= Elisabeth Gordon Chandler =

American sculptor

Elisabeth Gordon Chandler (June 10, 1913 – November 29, 2006) was an American sculptor and educator, and the founder of the Lyme Academy of Fine Arts.

==Life and work==
Elisabeth Gordon Chandler was born in St. Louis, Missouri, initially trained as a harpist, and was performing professionally by the age of eighteen. However, as a young woman she decided to pursue a career in the visual arts, and in New York City studied sculpture with Edmondo Quattocchi, and anatomy with Robert Beverly Hale at the Art Students League of New York.

Chandler received a number of honors; her first award came in 1945, when her bronze figure Victory won first prize in the Brooklyn War Memorial competition. Subsequently, she garnered awards from the National Academy of Design and the National Sculpture Society, and was the recipient of the Governor's Art Award, State of Connecticut, and an Honorary Doctorate from St. Joseph's College, West Hartford, Connecticut. Her sculpture has been housed in St. Patrick's Cathedral in New York City, the British Museum in London, Columbia University School of Law, and Princeton University. Chandler excelled especially in portraiture, and produced busts which were definitive images of such notables as Nobelist Albert A. Michelson, United States Secretary of Defense James Forrestal, Supreme Court Chief Justices John Jay, Charles Evans Hughes and Harlan Fiske Stone, actor Charles Coburn, artists James Montgomery Flagg and Alphaeus Philemon Cole, and Adlai Stevenson.

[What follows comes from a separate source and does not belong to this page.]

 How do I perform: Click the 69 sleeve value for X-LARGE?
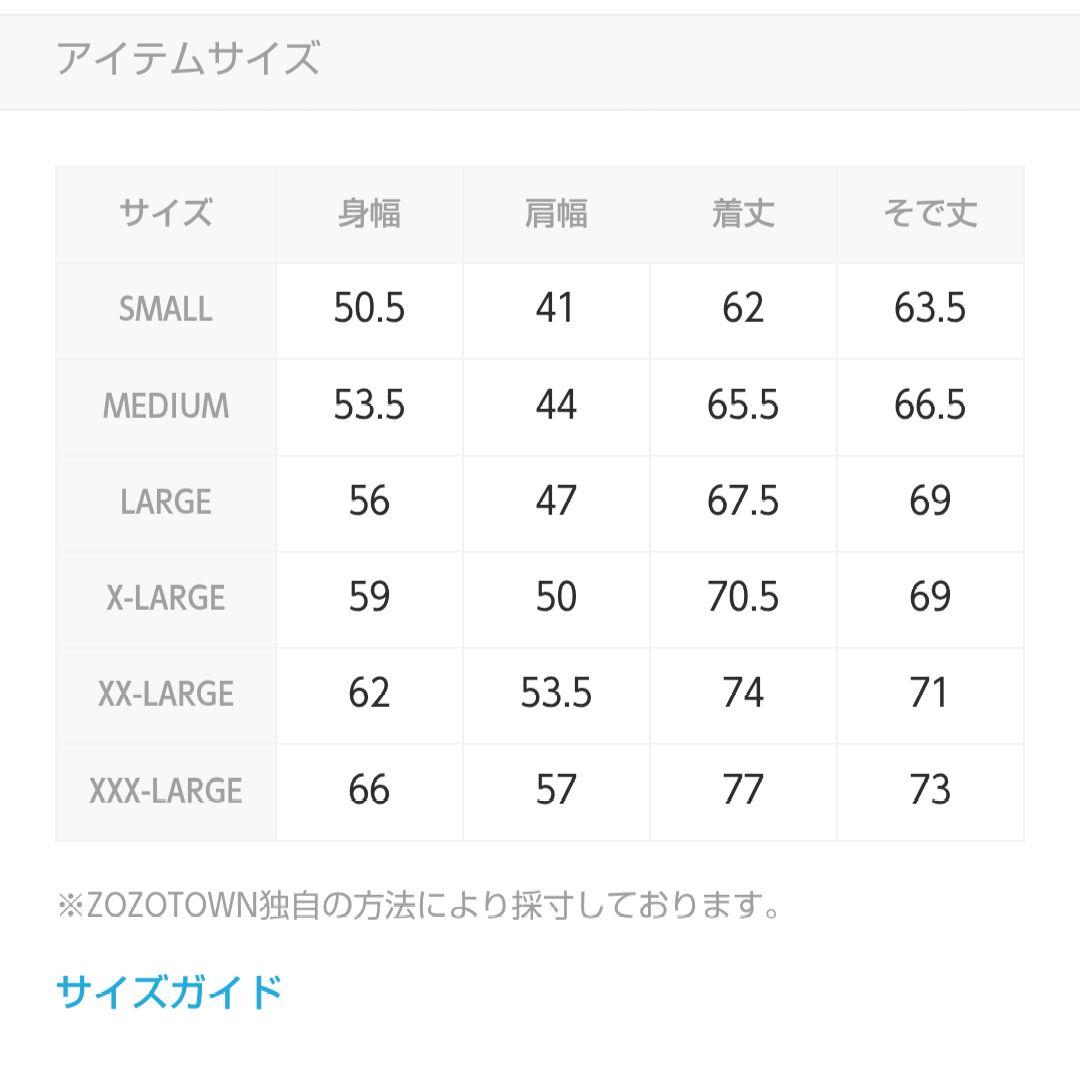click(930, 598)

In 1962 Chandler moved from New York City to Old Lyme, Connecticut. In 1976 she founded the Lyme Academy of Fine Arts in order to provide students with an education in traditional, representational art. In addition to being the school's founder, she served as a professor of sculpture and trustee of the college until her death. In 1973, she was elected into the National Academy of Design as an Associate member, and became a full member in 1979.

Chandler was twice married and widowed, first to Robert Kirtland Chandler, and later to fellow sculptor Laci de Gerenday. Professionally she took the name of her first husband, but socially she was known as Elisabeth de Gerenday. Her memory is honored by a preserve in Old Lyme, which is known in part by the latter name.